Data for the task:

#####

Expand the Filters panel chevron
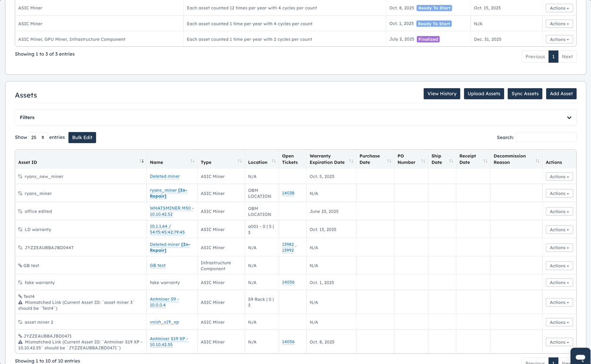The height and width of the screenshot is (364, 591). (569, 118)
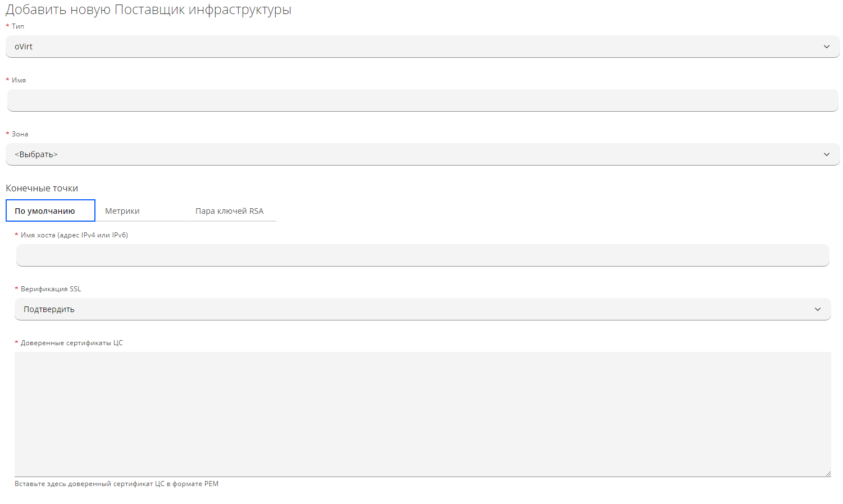Screen dimensions: 843x504
Task: Click the Зона field label
Action: point(20,134)
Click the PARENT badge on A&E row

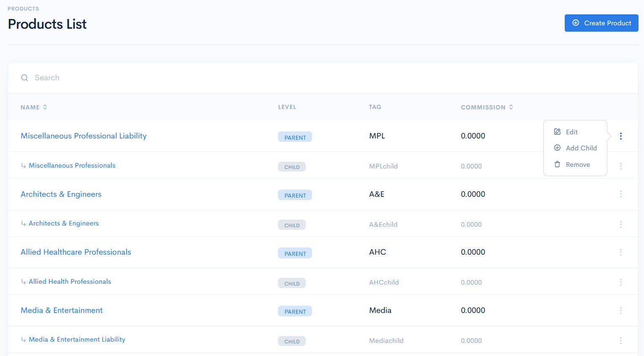[x=295, y=195]
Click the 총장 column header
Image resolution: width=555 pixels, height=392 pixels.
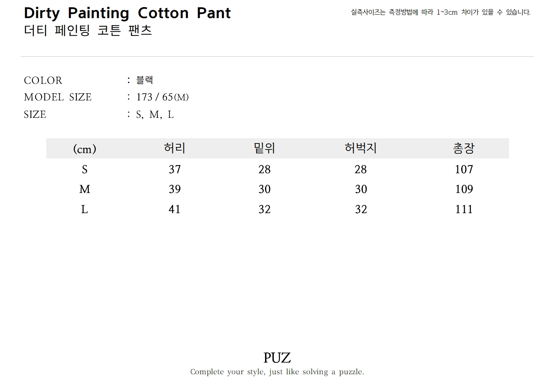[x=464, y=148]
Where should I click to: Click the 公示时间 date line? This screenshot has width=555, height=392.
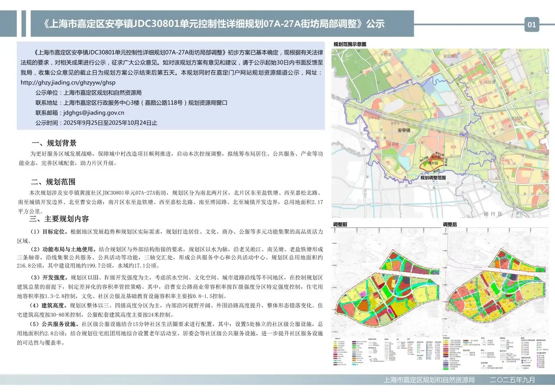point(96,123)
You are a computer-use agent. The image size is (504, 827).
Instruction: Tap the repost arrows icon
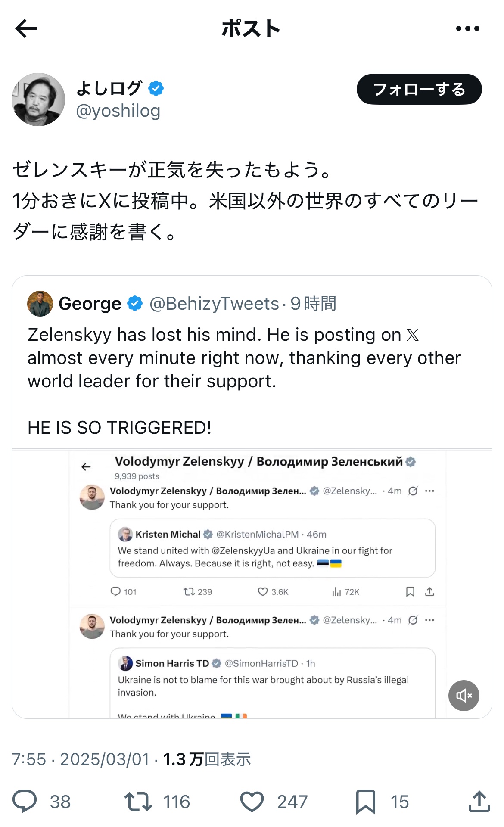[x=138, y=801]
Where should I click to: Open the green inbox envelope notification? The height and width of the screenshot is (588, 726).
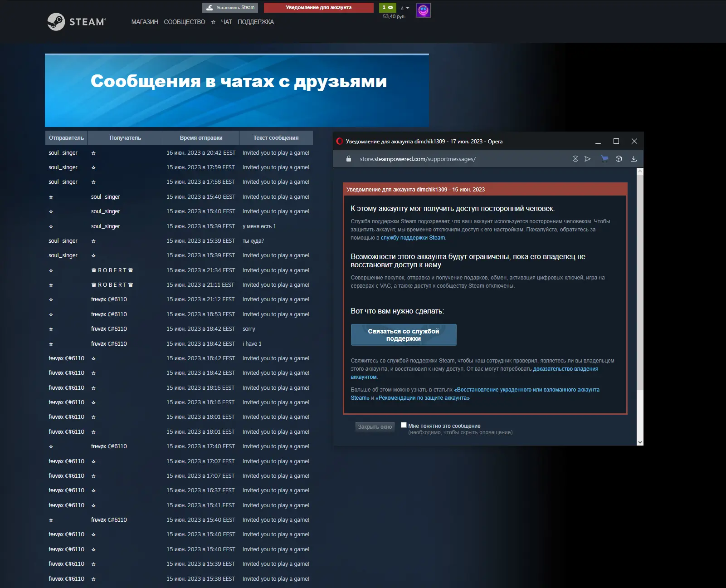387,8
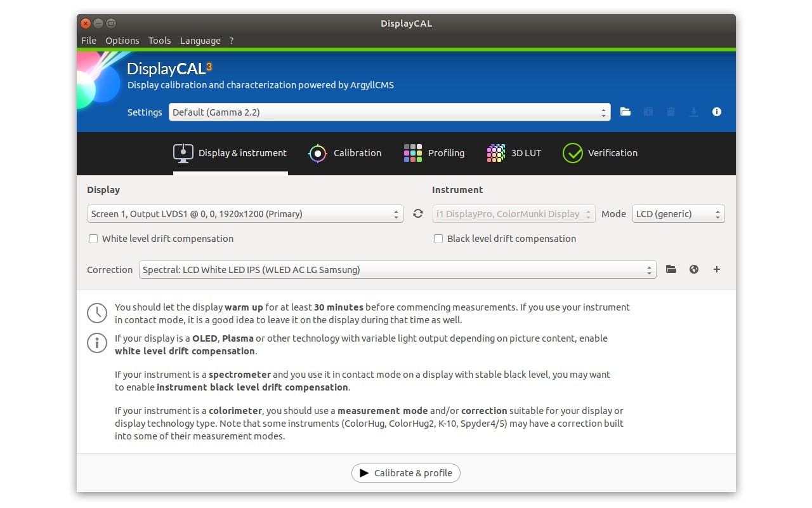Show settings information via the info icon

716,112
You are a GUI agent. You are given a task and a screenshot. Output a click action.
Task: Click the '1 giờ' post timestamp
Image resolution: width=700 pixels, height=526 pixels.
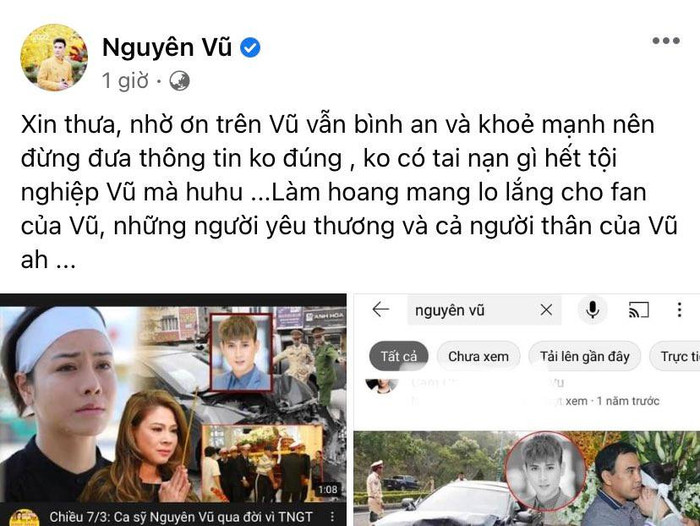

#####

What the exercise asks: The answer must consist of the line containing "Instruction: Tap the repost arrows icon" and every line after it through the end of the records, retyped exactly, with all pictures left out.

Response box:
Instruction: Tap the repost arrows icon
[x=138, y=801]
Where should I click to: Open the green inbox envelope notification? The height and width of the screenshot is (588, 726).
387,8
Show settings information via the info icon

716,112
You are a GUI agent. You are given a task and a screenshot. Output a click action.
Task: Click the '1 giờ' post timestamp
Image resolution: width=700 pixels, height=526 pixels.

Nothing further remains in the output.